May 1 (Bloomberg) -- Shorter-maturity U.K. government bonds are yielding more relative to their longer-dated peers than at any time since July, a sign traders are betting the fastest-growing developed economy is likely to gather momentum.
Speculation the Bank of England will raise borrowing costs as soon as this year is leading investors to shun short-term securities. The extra yield demanded to hold 10-year gilts instead of two-year debt has fallen 49 basis points, or almost half a percentage point, this year to 196 basis points.
Britain is just short of its pre-financial crisis level of output after the economy grew for a fifth-straight quarter between January and March, and surveys point to growth strengthening.
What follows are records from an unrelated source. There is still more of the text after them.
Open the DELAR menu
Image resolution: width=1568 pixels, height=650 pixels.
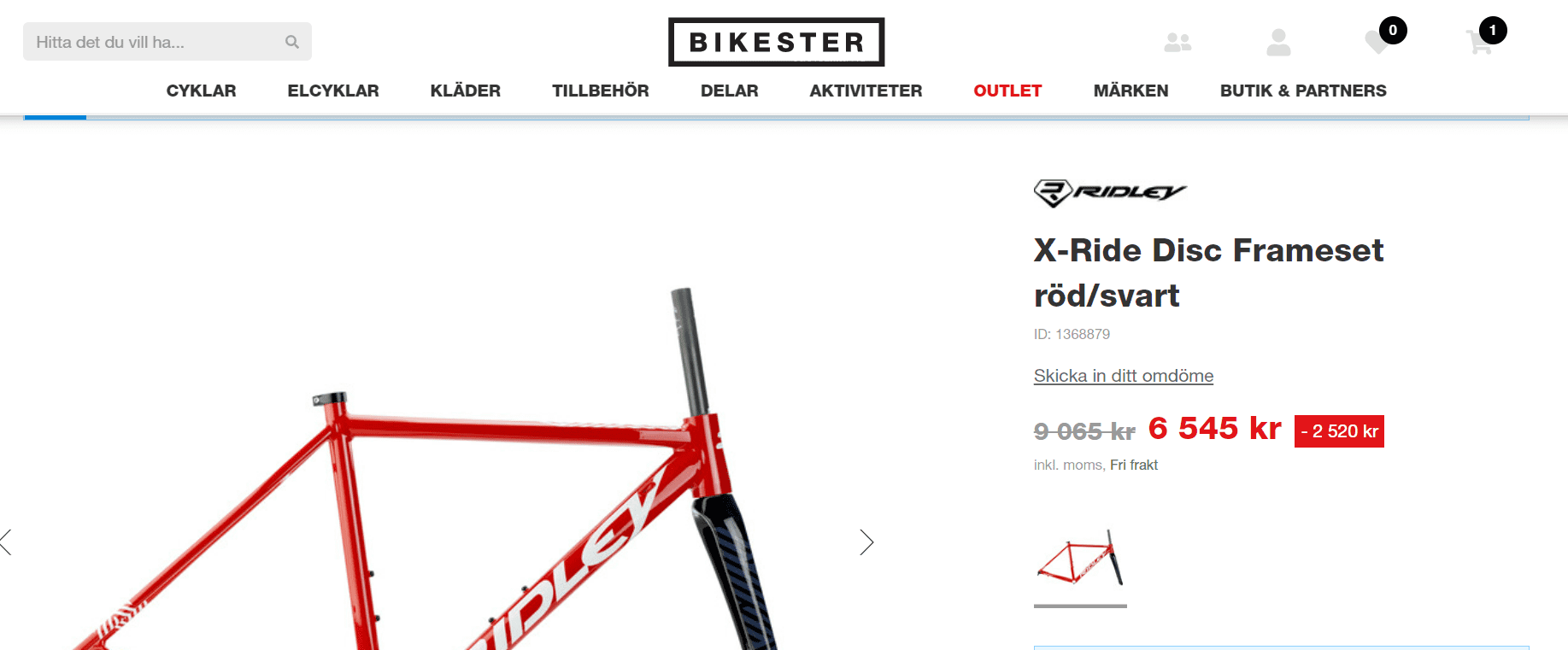point(730,91)
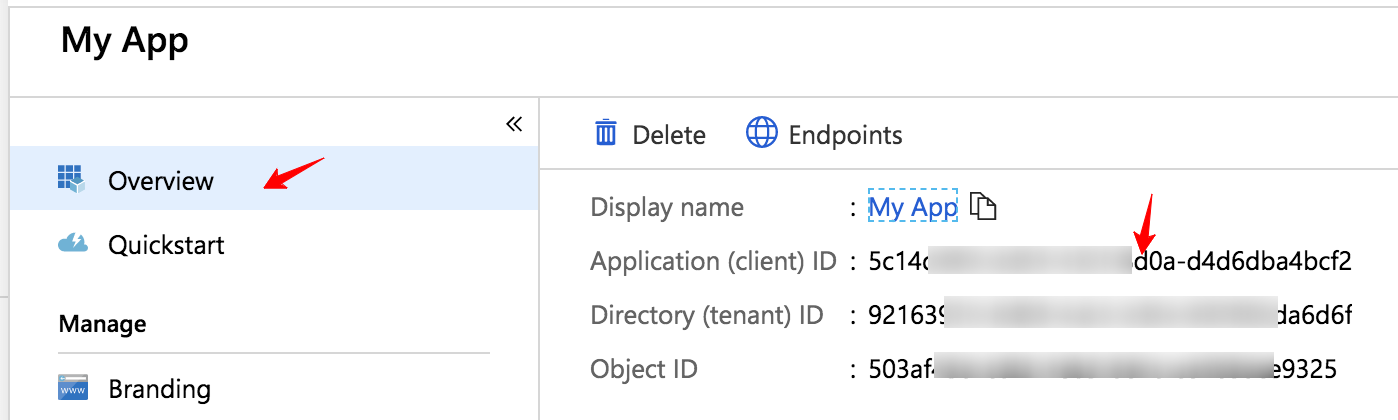This screenshot has height=420, width=1398.
Task: Go to Branding under Manage
Action: coord(159,389)

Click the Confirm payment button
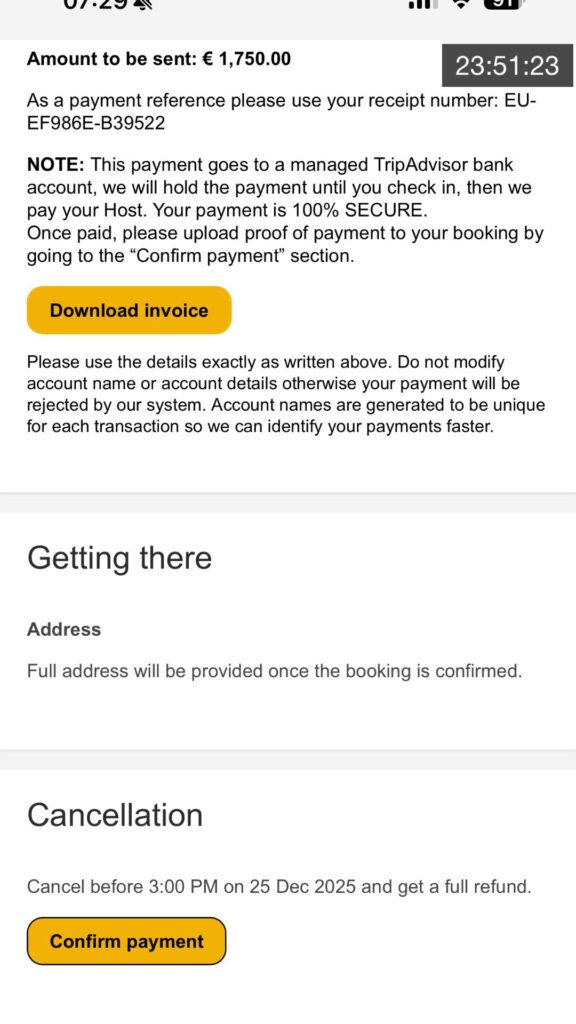click(126, 941)
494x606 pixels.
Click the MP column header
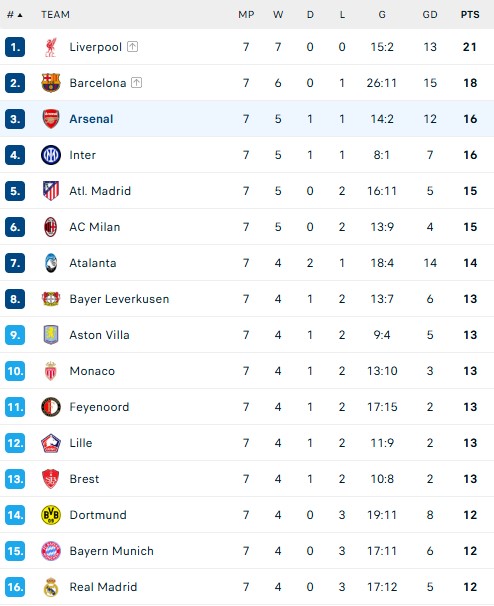pos(246,15)
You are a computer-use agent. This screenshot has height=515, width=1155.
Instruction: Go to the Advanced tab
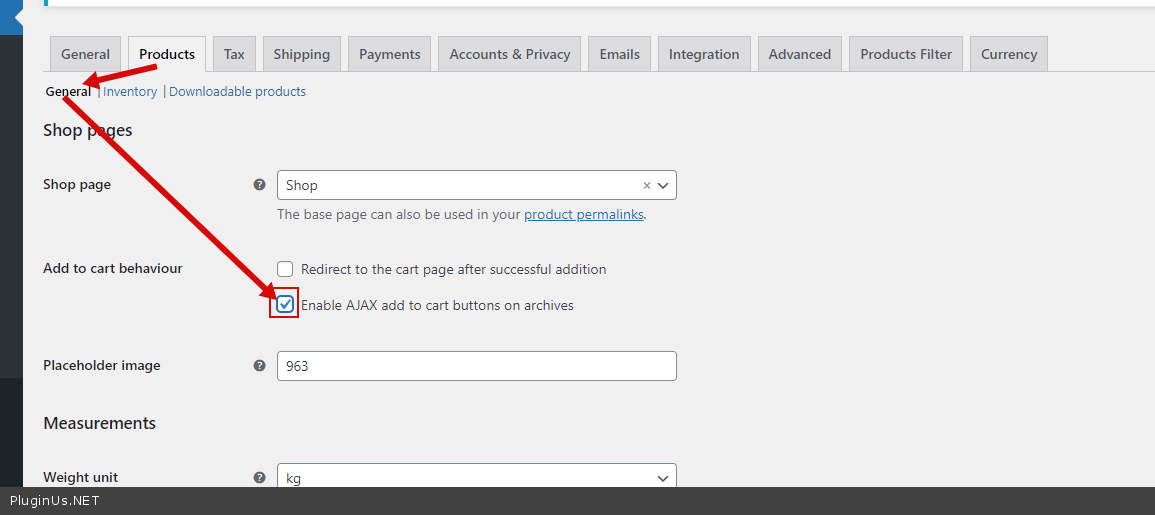pos(799,54)
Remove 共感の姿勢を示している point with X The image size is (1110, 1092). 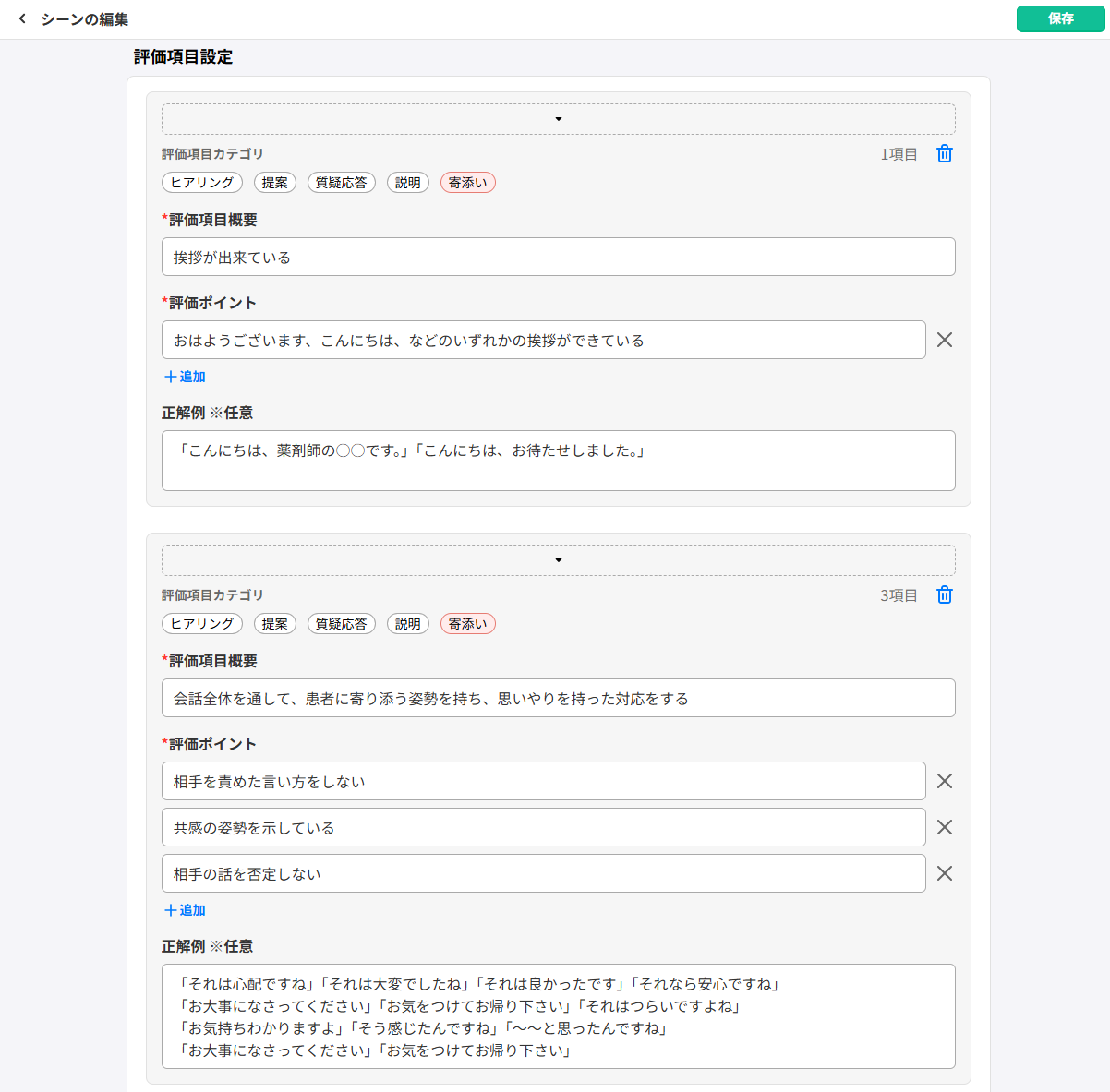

Derivatives known as Sonia contracts signal the central bank will raise its benchmark rate from a record-low 0.5 percent within a year.
“We think rate hikes will come much earlier than anticipated and that should keep up the bearish bias in the front end of the curve,” Jamie Searle, a U.K. rates strategist at Citigroup Inc. in London, said in an interview on April 29. “Surveys suggest the economy is still picking up at a strong pace. The underlying trend is one of growth.”
The first rate increase could come as soon as November, Searle said. A yield curve is a chart showing rates on bonds of different maturities.
U.K. securities maturing in one to three years returned 0.31 percent this year, according to Bank of America Merrill Lynch indexes. That compares with a 4.7 percent return for gilts maturing in 10 to 15 years. The gap between two-year and 10-year yields is projected to be 217 basis points by year-end, based on the median of yield forecasts in a survey compiled by Bloomberg.
The economy’s 0.8 percent expansion in the first quarter left gross domestic product just 0.6 percent below its level in early 2008 before the financial crisis plunged Britain into its worst recession since World War II. The International Monetary Fund predicts the U.K. will expand faster than any other Group of Seven nation this year, with growth of 2.9 percent.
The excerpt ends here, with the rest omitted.